START DATA SHOWN

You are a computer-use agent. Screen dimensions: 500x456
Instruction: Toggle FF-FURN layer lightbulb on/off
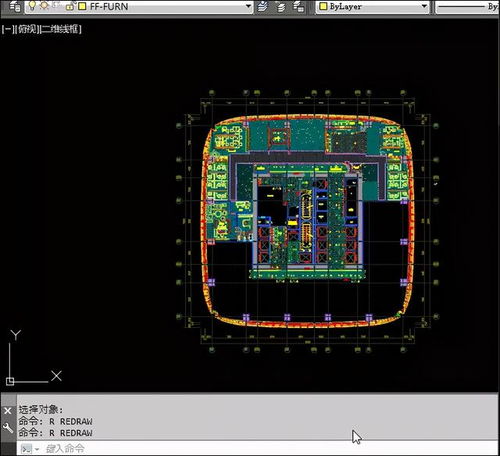tap(32, 5)
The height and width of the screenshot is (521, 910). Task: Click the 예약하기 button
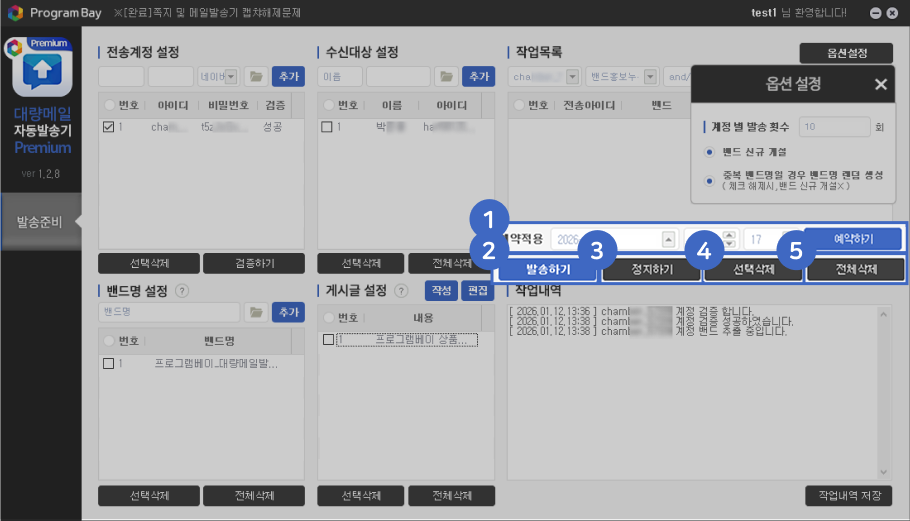tap(853, 240)
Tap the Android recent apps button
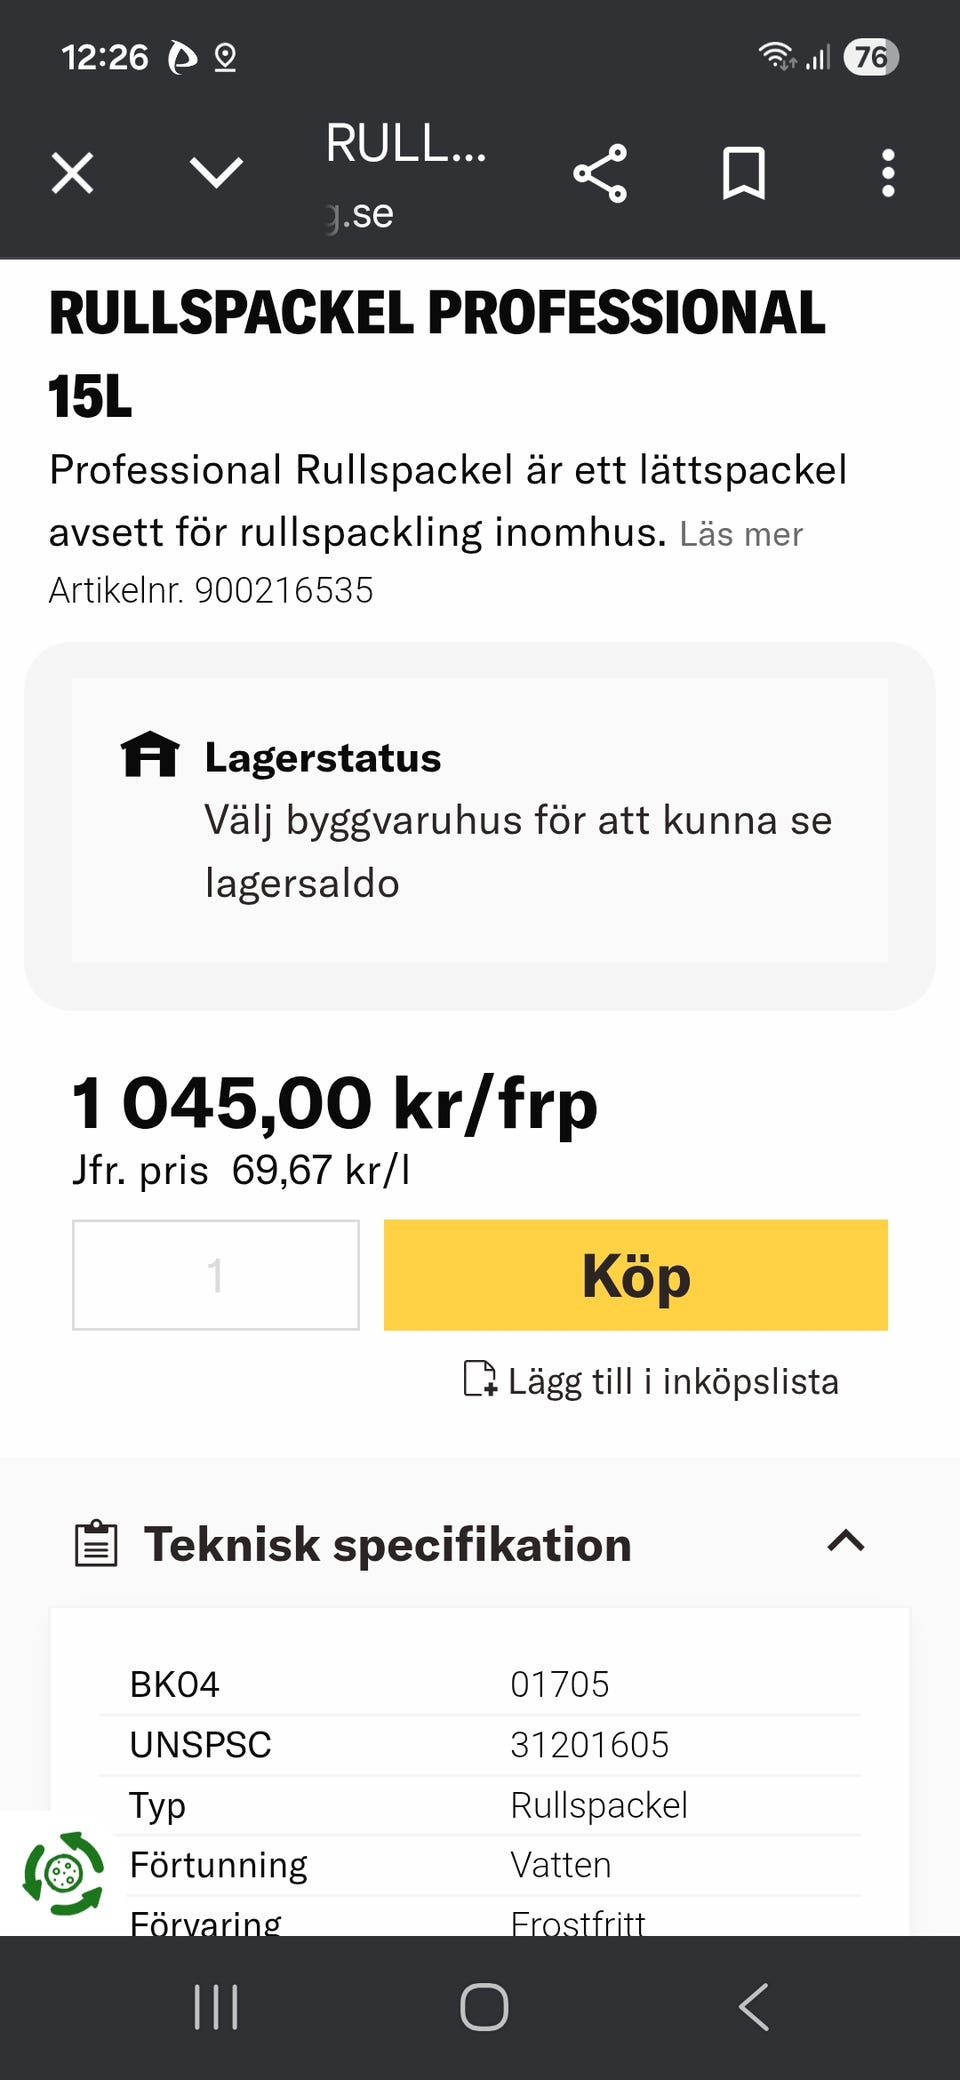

END DATA SHOWN

Your answer is an exact copy of the records above, stripped of pictures.

YOUR RESPONSE |
You are a computer-use agent. Screen dimensions: 500x456
Instruction: Toggle FF-FURN layer lightbulb on/off
tap(32, 5)
The height and width of the screenshot is (521, 910). Task: Click the 예약하기 button
tap(853, 240)
Tap the Android recent apps button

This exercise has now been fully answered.